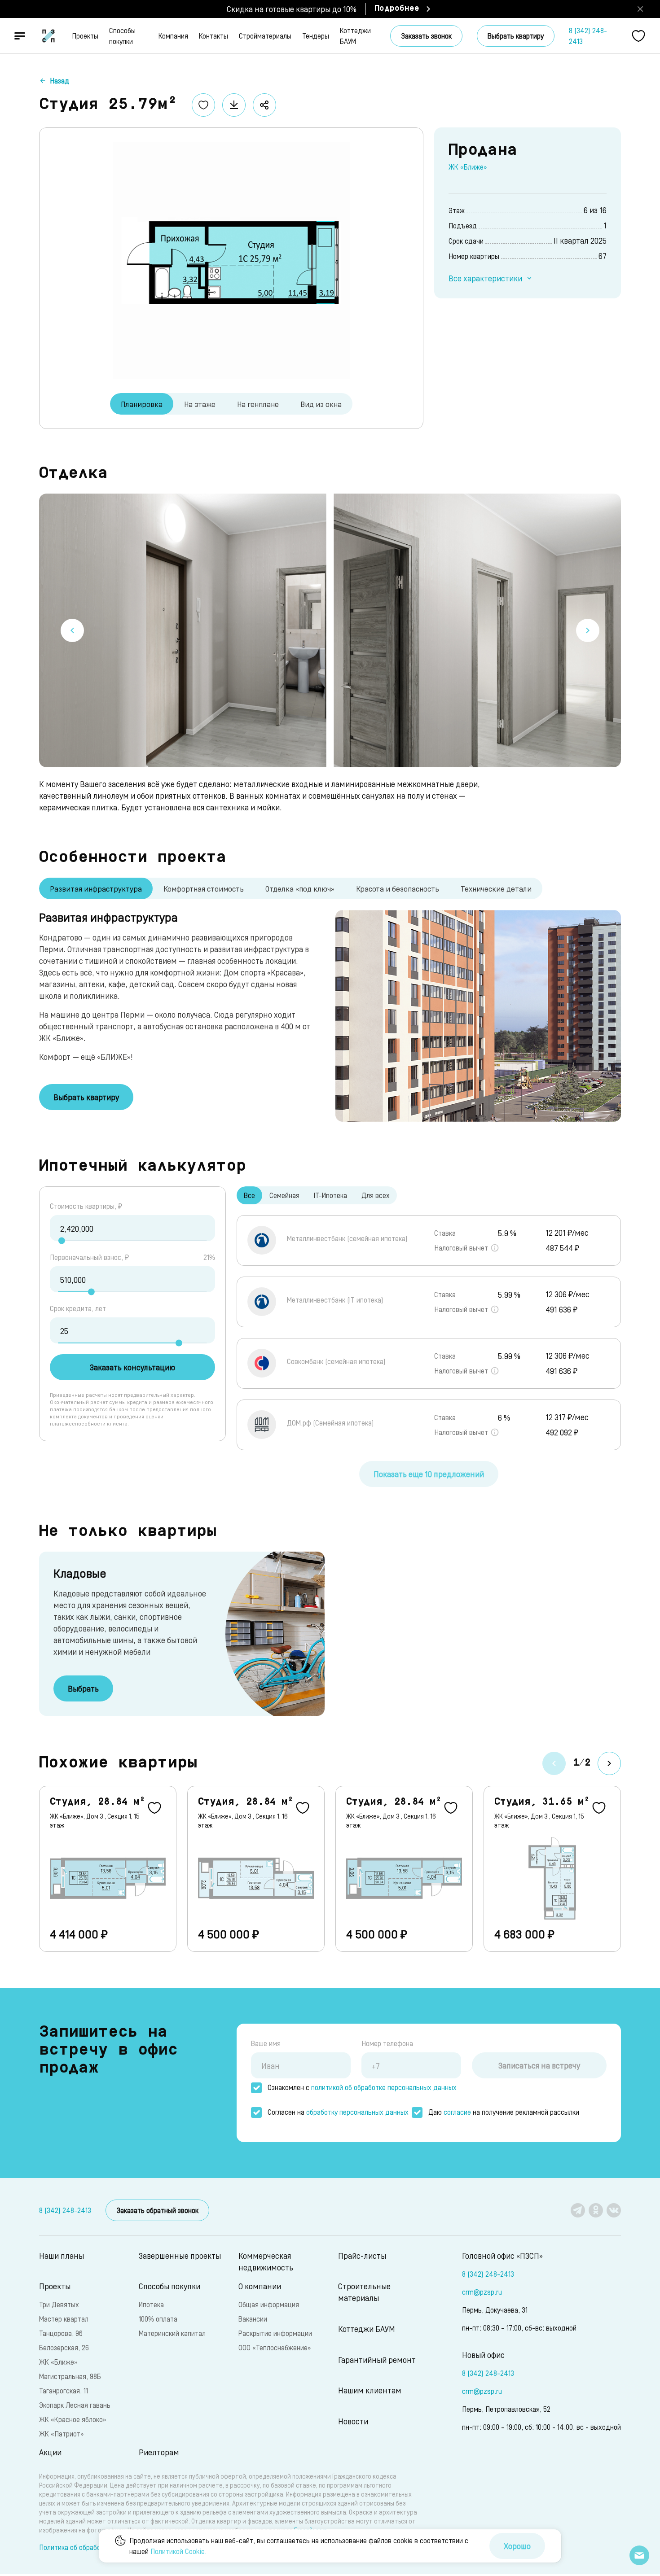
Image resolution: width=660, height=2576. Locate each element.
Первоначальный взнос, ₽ (89, 1257)
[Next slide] (587, 630)
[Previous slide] (72, 630)
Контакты (213, 35)
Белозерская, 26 (64, 2347)
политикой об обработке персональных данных (384, 2087)
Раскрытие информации (275, 2333)
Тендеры (315, 35)
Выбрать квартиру (516, 35)
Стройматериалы (265, 35)
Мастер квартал (63, 2318)
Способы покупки (122, 35)
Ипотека (151, 2304)
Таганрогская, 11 (63, 2390)
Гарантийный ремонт (377, 2359)
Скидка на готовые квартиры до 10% (291, 8)
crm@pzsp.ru (482, 2291)
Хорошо (517, 2545)
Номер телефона (387, 2043)
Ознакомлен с (362, 2087)
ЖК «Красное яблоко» (72, 2419)
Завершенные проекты (180, 2255)
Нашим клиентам (369, 2390)
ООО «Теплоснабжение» (274, 2347)
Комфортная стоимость (203, 888)
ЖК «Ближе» (468, 166)
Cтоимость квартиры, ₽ (86, 1206)
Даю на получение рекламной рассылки (503, 2112)
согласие (457, 2112)
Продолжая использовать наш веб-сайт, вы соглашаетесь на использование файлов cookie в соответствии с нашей (298, 2545)
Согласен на (338, 2112)
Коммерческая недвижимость (265, 2261)
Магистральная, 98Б (70, 2376)
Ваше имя (266, 2043)
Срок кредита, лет (78, 1308)
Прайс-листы (362, 2255)
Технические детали (496, 888)
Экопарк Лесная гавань (74, 2405)
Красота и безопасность (397, 888)
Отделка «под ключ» (299, 888)
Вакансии (252, 2318)
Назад (59, 80)
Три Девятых (59, 2304)
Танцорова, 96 (61, 2333)
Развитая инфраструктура (96, 888)
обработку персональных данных (357, 2112)
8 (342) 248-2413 (588, 35)
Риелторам (159, 2452)
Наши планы (61, 2255)
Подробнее (396, 9)
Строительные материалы (364, 2291)
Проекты (85, 35)
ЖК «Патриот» (61, 2433)
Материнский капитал (172, 2333)
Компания (173, 35)
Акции (50, 2452)
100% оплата (158, 2318)
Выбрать (83, 1688)
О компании (259, 2286)
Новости (353, 2421)
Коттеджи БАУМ (355, 35)
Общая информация (268, 2304)
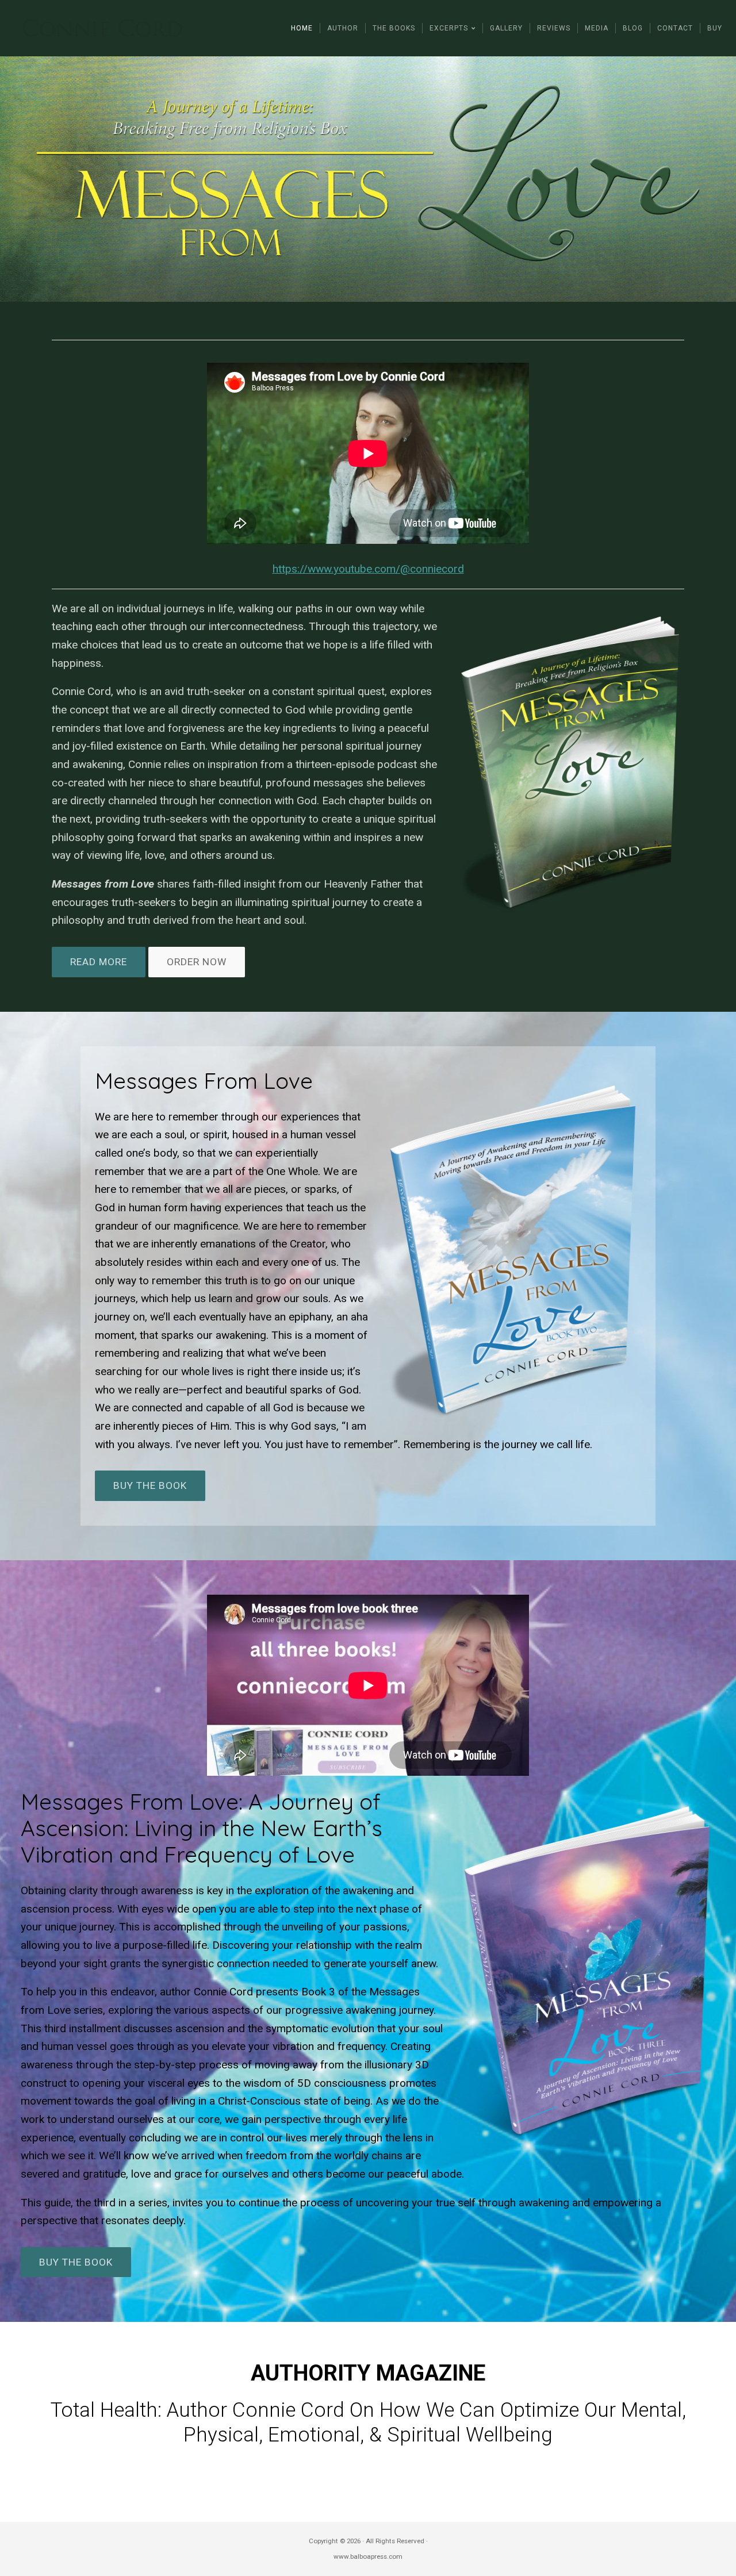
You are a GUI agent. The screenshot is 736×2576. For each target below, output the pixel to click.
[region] (368, 179)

============================================================

A word-for-word copy is required of the lines above from the line with "Вакансии (252, 2318)" through the last line of the data; no other lines and no pictures belong in it.

Output:
Вакансии (252, 2318)
Назад (59, 80)
Три Девятых (59, 2304)
Танцорова, 96 (61, 2333)
Развитая инфраструктура (96, 888)
обработку персональных данных (357, 2112)
8 (342) 248-2413 (588, 35)
Риелторам (159, 2452)
Наши планы (61, 2255)
Подробнее (396, 9)
Строительные материалы (364, 2291)
Проекты (85, 35)
ЖК «Патриот» (61, 2433)
Материнский капитал (172, 2333)
Компания (173, 35)
Акции (50, 2452)
100% оплата (158, 2318)
Выбрать (83, 1688)
О компании (259, 2286)
Новости (353, 2421)
Коттеджи БАУМ (355, 35)
Общая информация (268, 2304)
You are a GUI agent. The screenshot is 736×2576. For each target below, output the pixel to click.
[region] (368, 179)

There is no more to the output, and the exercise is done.